神道における龍とは流(りゅう)が示す通り、滝であったり川であったり、風の流れであったりと、流動的な動きを持つ自然現象を神格化したもの。主に滝のある場所や氾濫しやすい川の近くなどで氾濫しないよう鎮め祀る信仰として発展してきた。
一方、仏教における龍王は天、龍、夜叉、乾闥婆(けんだつば)、阿修羅、迦楼羅(かるら)、緊那羅(きんなら)、摩睺羅伽(まごらか)という「天龍八部衆」の一部たる龍として「釈迦仏に従い仏法の守護をする存在」とされているけれども、その他にも雨乞いの祈願、それによる大地の豊穣を祈るための存在であるので、すなわち天より雨が降るごとくに財を降らせる存在としても崇められている。
日本においては「神道の龍」と「仏教の龍」の2タイプがある。
神仏混淆(神と仏を同一視する思想)や神仏習合(神と仏を共に祀る宗教)の影響で一緒にされていることも多いけれども、はっきりと区別しているところもある。
(神道の龍と仏教の龍の大まかな違い)

- _資料抜粋_:

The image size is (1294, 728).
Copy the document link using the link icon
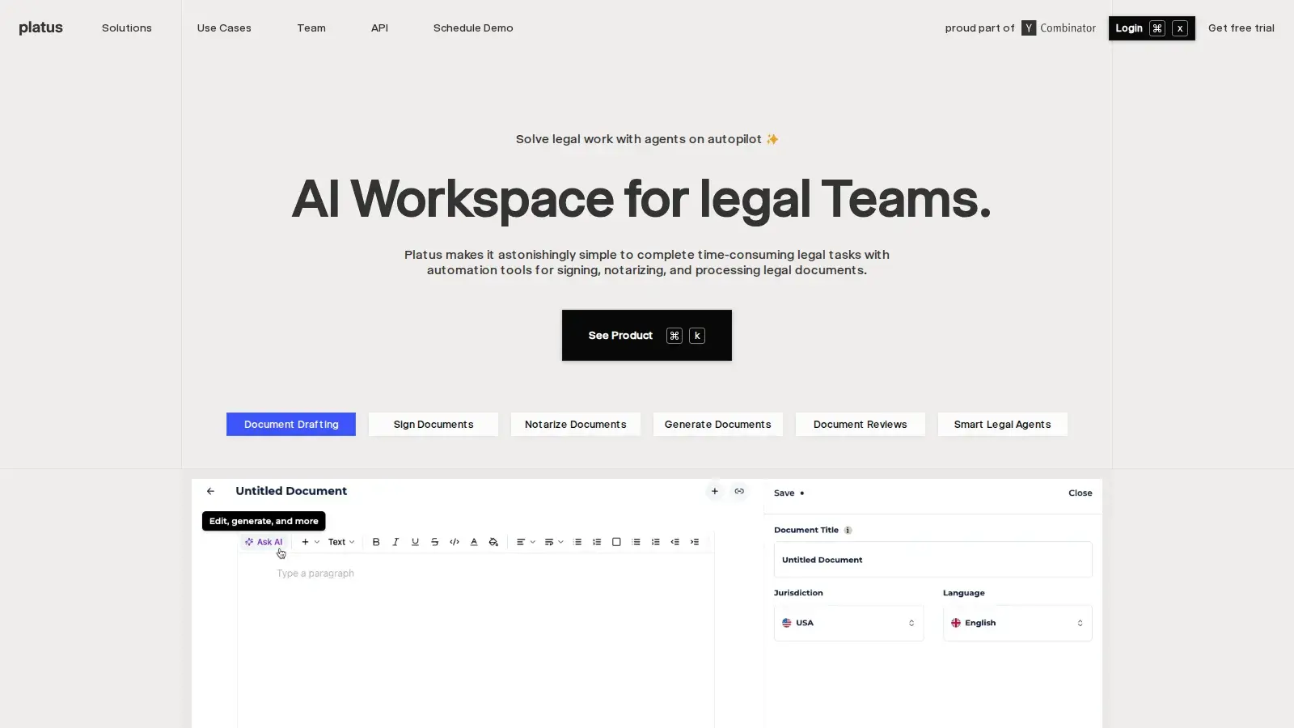pos(739,491)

- _問題_:
[A] 龍についての本文のうち「一方、仏教における龍王は」で始まる段落を、主な事実を残して箇条書きにまとめよ。
[B] 龍についての本文によると、神道の龍は主にどのような場所で信仰として発展してきたか。
[C] 龍についての本文を、最後の行の後から書き進めよ。
資料は龍についての本文とは関係がない。

- _解答_:
[A]
- 仏教の龍王は「天龍八部衆」の一部である龍とされる。
- 天龍八部衆は天、龍、夜叉、乾闥婆、阿修羅、迦楼羅、緊那羅、摩睺羅伽からなる。
- 釈迦仏に従い、仏法を守護する存在とされる。
- 雨乞いの祈願と、それによる大地の豊穣を祈るための存在でもある。
- 天から雨が降るように財を降らせる存在としても崇められている。

[B] 主に滝のある場所や氾濫しやすい川の近くで、氾濫しないよう鎮め祀る信仰として発展してきた。

[C]
神道=龍神・竜神・龍大神・龍王神、龍神祝詞を奏上する、長い胴体に角という龍の姿
仏教=龍王・竜王、真言を唱える、人の姿、人に龍が巻き付く姿
表記の違いなどで区別しやすいです。神社や寺院の由緒を見ながら違いを楽しんでみてください。
神道と仏教が一緒になった龍であれば「○○龍権現」という表記が多くみられます。
ちなみに、仏画で描かれたり像に彫られたりしている龍は眷属としての龍であり、神仏に乗り物として使役されている印象が強い。龍単体で描く場合は例えば天井に描かれたりして本堂の守護などの役目がある。神社であれば手水舎の水を吐き出したり、社殿彫刻として彫られていて装飾や守護の役目が多い。神社や寺での龍の役割も楽しみながら観察してみてください。